Выбрать главу

Безусловно, и такие процедуры имеют самостоятельное значение, но о княжеской власти как таковой результаты их скажут довольно мало или же затронут окраины проблемы. На самом деле вопрос гораздо более сложный, а легкость его исследования — кажущаяся. Такое впечатление возникает только в том случае, если не учитывать характер источников, с которыми приходится иметь дело.

На первый взгляд, проблема представляется надуманной. Летопись — памятник хорошо изученный, с давней историей исследования. Принципы текстологического анализа летописей — одно из достижений отечественной науки, и следовательно, правильно применяя их, всегда можно получить необходимую информацию. И это действительно так применительно ко времени, близкому к моменту составления сводов. Но общее правило нарушается, если его применять к летописным записям, повествующим о IX–X вв.

Давно замечено, что среди летописных известий о IX–X вв. встречаются устные предания, составленные, надо полагать, вскоре после описываемых ими событий{19}. Можно сказать даже больше: все сведения о IX–X вв. летописец черпал из подобного рода легенд и преданий, и только благодаря своему литературному дару превращал их в подобие настоящей хроники. Излишне говорить, что созданные в рамках языческой ментальности, эти устные тексты характеризовались всеми чертами мифа. Христианские же книжники последующей эпохи, в разное время вносившие эти предания в свои летописные своды, не могли понять мифологический тип мышления, а потому — и постигнуть тайный, скрытый за вербальной формой смысл попавших к ним текстов. Перенося на страницы летописей только событийную часть преданий, разбивая эти последние на погодные статьи, ученые монахи констатировали факты вне мифологического контекста, без которого они не имели смысла. Таким образом, разрушалась смысловая увязка действий персонажей легенд и некоторые сюжетные ходы текстов, обусловленные либо ритуалом, либо установками мышления, получили статус некогда действительно происшедших событий.

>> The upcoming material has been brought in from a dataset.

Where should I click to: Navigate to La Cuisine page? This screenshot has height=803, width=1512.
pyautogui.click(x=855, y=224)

В результате сегодня перед нами в летописных записях о IX–X вв. — десакрализированная историческая традиция, только по видимости представляющая собой хронику. Восстановив ее мифологический и ритуальный смысл, мы сможем понять, как языческое общество осмысливало феномен княжеской власти и место князя в общественном устройстве.

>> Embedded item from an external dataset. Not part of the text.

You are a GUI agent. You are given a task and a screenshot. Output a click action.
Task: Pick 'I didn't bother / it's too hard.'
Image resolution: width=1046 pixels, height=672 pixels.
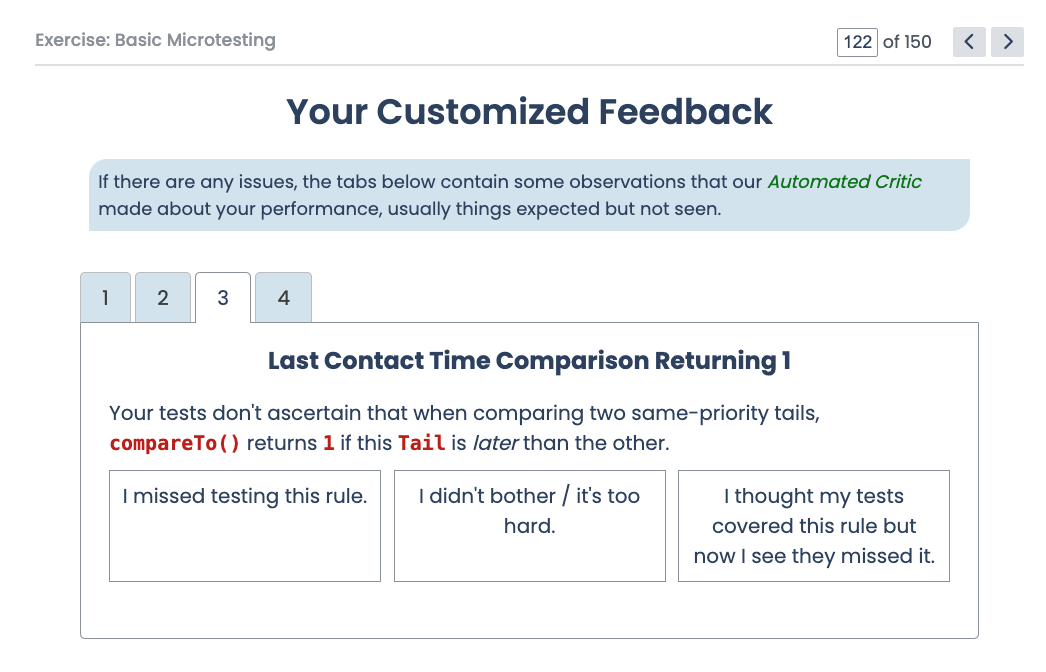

Излишне, наверное, доказывать ту вполне очевидную мысль, что в осознании такого явления, как государственная власть, мышление языческой Руси существенно ничем не отличалось от ментальности синхростадиальных ему обществ. Для киевского государства IX–X вв. восстанавливаются практически все известные потестарно-политической этнографии категории и процедуры мышления, в которых раннеклассовые общества конструировали идеологию социальной организации. Об этом уже приходилось подробно писать{20}. Поэтому в данном разделе хотелось бы сосредоточить внимание не на классовых и политических факторах становления центральной власти, столь знакомых отечественной историографии, а на исследовании ментальности. Как представляется, это позволит приблизиться к пониманию и собственно структур властвования, то есть явлений объективной действительности.

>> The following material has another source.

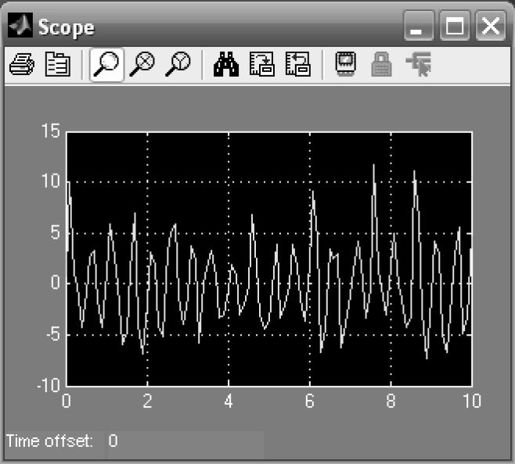
Task: Toggle the floating scope icon
Action: [x=346, y=64]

Как отмечено выше, то обстоятельство, что летопись в интересующей нас части представляет собой десакрализированную традицию, понуждает рассматривать ее не как беспристрастную фиксацию событий непосредственными их участниками, а конструкцию, построенную в рамках определенной идеологии, которая для нас в существенных чертах пока скрыта. Задача — реконструировать ее по дошедшим в составе летописи фрагментам. Но до этого момента установить, что´ в источниках указывает на действительно происшедшее событие, а что´ обусловлено типом мышления, не представляется возможным. Дело в том, что в рамках мифологической (или космологической, если пользоваться определением В. Н. Топорова) ментальности реальность осознавалась и, следовательно, описывалась не так, как события разворачивались в действительности, а так, как это представлялось правильным с точки зрения существовавших норм. Поэтому в мифологизированных преданиях мы сталкиваемся лишь с версией, которая современникам представлялась оптимальной, непротиворечивой. Для того чтобы пояснить это на примере, укажем на знаменитое предание о принятии князем Олегом смерти от своего коня, которое на самом деле является персонифицированной версией мифа о борьбе Громовержца со Змеем и соответственно не свидетельствует о действительной причине гибели князя.